02/13/2001

Last Updated on September 30, 2010 by Dave Farquhar

Here’s a shocker. Tom’s Hardware talking about upgrading Socket 5 systems.  As you can quickly see from the guide, you won’t turn a 1995 PC into a Quake monster rig. What such a machine is useful for is office apps, and he missed the big upgrade for that: a new hard drive. (As well as #2 and #3, my book and my Computer Shopper UK articles, but we won’t get into that.)

Also, I’d like to know where he’s getting SIMMs for $1/meg. Crucial is listing 72-pin 16-meg SIMMs at $41 a pop.

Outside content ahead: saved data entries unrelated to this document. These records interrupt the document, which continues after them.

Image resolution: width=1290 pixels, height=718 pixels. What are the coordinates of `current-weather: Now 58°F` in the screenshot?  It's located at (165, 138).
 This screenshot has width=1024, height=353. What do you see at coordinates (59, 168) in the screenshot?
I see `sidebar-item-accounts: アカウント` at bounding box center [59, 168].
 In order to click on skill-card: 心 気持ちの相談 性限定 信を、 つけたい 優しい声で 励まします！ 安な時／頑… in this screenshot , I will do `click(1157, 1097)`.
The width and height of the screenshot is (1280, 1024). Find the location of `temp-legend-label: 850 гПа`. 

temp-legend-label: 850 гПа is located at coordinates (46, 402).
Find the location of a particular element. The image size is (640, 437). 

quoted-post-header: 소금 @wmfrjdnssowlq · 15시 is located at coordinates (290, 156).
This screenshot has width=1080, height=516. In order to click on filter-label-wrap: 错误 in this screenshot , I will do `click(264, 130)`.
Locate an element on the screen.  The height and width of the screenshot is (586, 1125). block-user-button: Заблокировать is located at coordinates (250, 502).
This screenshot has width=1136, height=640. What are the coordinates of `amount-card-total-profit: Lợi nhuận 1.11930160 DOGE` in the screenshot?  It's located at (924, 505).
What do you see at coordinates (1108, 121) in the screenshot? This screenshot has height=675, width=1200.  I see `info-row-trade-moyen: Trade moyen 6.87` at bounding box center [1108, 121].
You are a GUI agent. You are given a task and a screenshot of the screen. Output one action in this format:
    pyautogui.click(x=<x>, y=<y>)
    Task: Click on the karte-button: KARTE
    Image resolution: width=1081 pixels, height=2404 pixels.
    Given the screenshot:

I don’t trust commodity SIMMs, and used SIMMs make me nervous unless they’re name-brand and I know they were used in a setting where the case wasn’t constantly being opened and the SIMMs exposed to static shocks and other hazards.

This brings us to the classic upgrade problem. At $35 for a CPU, $50 for a voltage adapter, and $82 for an additional 32 MB RAM, you’re looking at dumping $165 into a six-year-old motherboard. Crucial’s selling 64-meg PC100 DIMMs for $28. And you can get a Duron-700 on a Gigabyte 7IXE4 motherboard for $150 or so. Obviously you’ll need a new case, since ATX didn’t exist in 1995, but you can spend $225 on a new board, CPU, memory, and case and transplant the rest of the peripherals from the old machine and come out far, far ahead of where you would be if you spent $165 on a CPU and memory upgrade.

Arguably, for office apps, given a $225 budget, you’d be well-served by getting a CPU upgrade, memory, and a $75 hard drive (which will blow the doors off anything of 1995 vintage) than by bogging down a modern system with an ancient drive. But frankly, I’d prefer to get the newer components and buy a newer drive later, or find a way to afford it. The upgrade path described at Tom’s buys that old system another year or so of useful life. This upgrade path buys two or three years and has a whole lot more upgrade options down the line–video card, hard drive, memory, the works.